## Exercise task a:
Quote the article about the song "Fly Away" word for word, in full.

## Selected passage:
****************
Promotional single by 5 Seconds of Summer

from the album Sounds Good Feels Good
- Released: 14 August 2015
- Genre: Pop punk; pop rock;
- Length: 3:32
- Label: Capitol; Hi or Hey;
- Songwriters: Luke Hemmings; Calum Hood; John Feldmann;
- Producer: Feldmann

= Fly Away (5 Seconds of Summer song) =

"Fly Away" is a song by Australian pop rock band 5 Seconds of Summer. It was released on 14 August 2015 as the first promotional single from their second studio album, Sounds Good Feels Good.

==Background and release==
"Fly Away" premiered on Australian radio station Nova 96.9 on 13 August 2015, before it was released for digital download the following day. Fans who pre-ordered their second studio album, Sounds Good Feels Good, would receive the song for free. The track had been teased earlier in March 2015 in a tweet by bassist Calum Hood.
****************
## Provided material:
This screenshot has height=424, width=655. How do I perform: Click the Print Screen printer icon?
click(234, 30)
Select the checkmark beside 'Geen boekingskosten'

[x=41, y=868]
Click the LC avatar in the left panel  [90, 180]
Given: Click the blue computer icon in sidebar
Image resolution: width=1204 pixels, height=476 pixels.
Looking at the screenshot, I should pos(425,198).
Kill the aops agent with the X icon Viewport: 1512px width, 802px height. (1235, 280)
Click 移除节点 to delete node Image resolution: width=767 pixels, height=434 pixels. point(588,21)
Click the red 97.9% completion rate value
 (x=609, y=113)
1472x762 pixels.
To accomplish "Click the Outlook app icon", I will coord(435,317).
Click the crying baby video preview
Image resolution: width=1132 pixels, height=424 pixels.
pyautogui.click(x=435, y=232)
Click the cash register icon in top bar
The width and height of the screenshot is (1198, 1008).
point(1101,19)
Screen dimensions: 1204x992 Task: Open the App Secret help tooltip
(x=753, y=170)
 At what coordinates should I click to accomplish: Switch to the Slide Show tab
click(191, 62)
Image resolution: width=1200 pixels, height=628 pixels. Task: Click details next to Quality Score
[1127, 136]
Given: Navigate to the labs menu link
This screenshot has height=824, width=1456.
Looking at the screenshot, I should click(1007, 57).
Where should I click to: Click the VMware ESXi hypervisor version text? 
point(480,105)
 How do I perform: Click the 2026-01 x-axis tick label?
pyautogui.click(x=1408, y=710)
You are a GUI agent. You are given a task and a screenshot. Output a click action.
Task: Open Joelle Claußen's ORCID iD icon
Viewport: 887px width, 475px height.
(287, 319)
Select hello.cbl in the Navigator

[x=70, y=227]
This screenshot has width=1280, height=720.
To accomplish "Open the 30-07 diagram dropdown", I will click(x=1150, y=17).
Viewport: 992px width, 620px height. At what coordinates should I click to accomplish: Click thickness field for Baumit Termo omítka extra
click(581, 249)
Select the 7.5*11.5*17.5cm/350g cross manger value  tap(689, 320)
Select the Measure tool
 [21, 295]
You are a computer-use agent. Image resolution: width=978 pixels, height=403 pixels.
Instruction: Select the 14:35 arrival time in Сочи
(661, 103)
****************
## Exercise task b:
Print the entries without any change, starting at the first entry and ending at the line that contains "(x=609, y=113)". Print only those lines.

## Correct response a:
Promotional single by 5 Seconds of Summer

from the album Sounds Good Feels Good
- Released: 14 August 2015
- Genre: Pop punk; pop rock;
- Length: 3:32
- Label: Capitol; Hi or Hey;
- Songwriters: Luke Hemmings; Calum Hood; John Feldmann;
- Producer: Feldmann

= Fly Away (5 Seconds of Summer song) =

"Fly Away" is a song by Australian pop rock band 5 Seconds of Summer. It was released on 14 August 2015 as the first promotional single from their second studio album, Sounds Good Feels Good.

==Background and release==
"Fly Away" premiered on Australian radio station Nova 96.9 on 13 August 2015, before it was released for digital download the following day. Fans who pre-ordered their second studio album, Sounds Good Feels Good, would receive the song for free. The track had been teased earlier in March 2015 in a tweet by bassist Calum Hood.

## Correct response b:
This screenshot has height=424, width=655. How do I perform: Click the Print Screen printer icon?
click(234, 30)
Select the checkmark beside 'Geen boekingskosten'

[x=41, y=868]
Click the LC avatar in the left panel  [90, 180]
Given: Click the blue computer icon in sidebar
Image resolution: width=1204 pixels, height=476 pixels.
Looking at the screenshot, I should pos(425,198).
Kill the aops agent with the X icon Viewport: 1512px width, 802px height. (1235, 280)
Click 移除节点 to delete node Image resolution: width=767 pixels, height=434 pixels. point(588,21)
Click the red 97.9% completion rate value
 (x=609, y=113)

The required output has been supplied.